The following comprehensive data were used in the sequential evaluation: (1) a digital land use map 
for the year 2010 provided by the Chinese Ministry of Environmental Protection. The dataset was 
retrieved from the interpretation of remote-sensing data and field surveys with a validated overall 
accuracy exceeding 90%; (2) a digital elevation model (DEM) with 30 m resolution (Figure 2a), 
administrative division, and drainage maps, supplied by the Environmental Science Research Institute 
of Zhejiang Province; (3) historical water quality monitoring records, reservoir storage capacity and 
age information supplied by the Zhejiang Environmental Protection Bureau; (4) annual socio-economic 
data extracted from the Zhejiang Statistical Yearbook (2010) [20]; (5) meteorological records, obtained 
from the China Meteorological Data Sharing Service System; (6) map of ecological function zoning in 
Zhejiang Province. According to the ecological function zoning, the provincial terrestrial area is 
divided into five ecological function zones: southwest mountainous zone (I), northwest mountainous 
hilly zone (II), northeast plain zone (III), eastern coastal zone (IV) and central hilly basin zone (V)

▸ **WORK ORDER 1**:
What resolution does the digital elevation model have in the Zhejiang data-sources passage?
▸ **WORK ORDER 2**:
Carry on writing the Zhejiang data-sources passage, picking up after its final line.

▸ **SOURCE INFORMATION**:

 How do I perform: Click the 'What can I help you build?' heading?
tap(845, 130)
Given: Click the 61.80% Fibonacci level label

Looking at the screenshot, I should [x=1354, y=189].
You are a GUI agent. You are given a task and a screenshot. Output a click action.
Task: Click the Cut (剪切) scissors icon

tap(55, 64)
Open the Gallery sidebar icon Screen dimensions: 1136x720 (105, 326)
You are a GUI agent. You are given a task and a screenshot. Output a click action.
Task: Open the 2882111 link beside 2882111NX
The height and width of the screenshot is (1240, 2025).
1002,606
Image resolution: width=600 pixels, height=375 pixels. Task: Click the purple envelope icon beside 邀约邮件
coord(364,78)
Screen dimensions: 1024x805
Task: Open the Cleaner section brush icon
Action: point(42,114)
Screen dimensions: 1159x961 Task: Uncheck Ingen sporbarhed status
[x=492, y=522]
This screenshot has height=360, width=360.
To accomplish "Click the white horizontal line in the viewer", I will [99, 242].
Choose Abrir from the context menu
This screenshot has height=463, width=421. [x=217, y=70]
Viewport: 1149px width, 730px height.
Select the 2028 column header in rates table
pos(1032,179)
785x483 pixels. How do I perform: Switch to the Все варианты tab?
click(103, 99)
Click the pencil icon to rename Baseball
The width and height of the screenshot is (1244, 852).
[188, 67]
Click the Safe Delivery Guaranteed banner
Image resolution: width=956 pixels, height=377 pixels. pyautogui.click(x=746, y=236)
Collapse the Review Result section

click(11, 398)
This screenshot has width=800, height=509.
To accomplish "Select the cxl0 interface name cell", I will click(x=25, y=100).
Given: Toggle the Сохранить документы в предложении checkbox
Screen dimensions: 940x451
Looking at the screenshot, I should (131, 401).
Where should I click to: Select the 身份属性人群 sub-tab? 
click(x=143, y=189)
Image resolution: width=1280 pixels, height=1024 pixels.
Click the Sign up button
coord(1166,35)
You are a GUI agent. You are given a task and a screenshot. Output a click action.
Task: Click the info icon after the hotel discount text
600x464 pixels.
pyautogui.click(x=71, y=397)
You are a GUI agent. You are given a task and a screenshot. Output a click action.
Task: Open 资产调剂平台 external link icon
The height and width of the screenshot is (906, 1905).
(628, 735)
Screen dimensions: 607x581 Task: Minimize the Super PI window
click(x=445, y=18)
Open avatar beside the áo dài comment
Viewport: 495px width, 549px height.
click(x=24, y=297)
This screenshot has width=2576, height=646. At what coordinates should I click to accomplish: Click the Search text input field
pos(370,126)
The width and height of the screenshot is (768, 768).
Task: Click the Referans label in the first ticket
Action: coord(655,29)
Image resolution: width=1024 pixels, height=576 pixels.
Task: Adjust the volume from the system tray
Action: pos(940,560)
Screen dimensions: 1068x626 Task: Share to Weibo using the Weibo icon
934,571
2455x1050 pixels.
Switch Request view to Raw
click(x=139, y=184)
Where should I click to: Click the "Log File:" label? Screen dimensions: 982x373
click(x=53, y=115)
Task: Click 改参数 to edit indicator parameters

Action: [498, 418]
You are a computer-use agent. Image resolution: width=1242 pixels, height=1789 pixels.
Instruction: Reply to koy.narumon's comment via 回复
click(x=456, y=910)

▸ **WRITTEN REPLY 1**:
30 m.

▸ **WRITTEN REPLY 2**:
(Figure lb). 

Source data were further processed by the following steps: (1) watershed boundaries were 
delineated using the DEM in the Hydrology module of ArcGIS 9.3, assisted by the drainage map 
(Figure 2b); in this process, the parameter of flow accumulation for segmentation was 4,000, the 
minimum number of cells for a stream was 1,000, and the minimum number of cells for a basin was 
2,000; (2) meteorological data were interpreted using the Kriging method; (3) the geo-reference of all 
layers was unified with the Universal Transverse Mercator (UTM) grid system, WGS_1984 geodetic 
datum; and (4) the watershed boundary map was overlaid on all other layers to compute parameters 
within the watersheds using ArcGIS.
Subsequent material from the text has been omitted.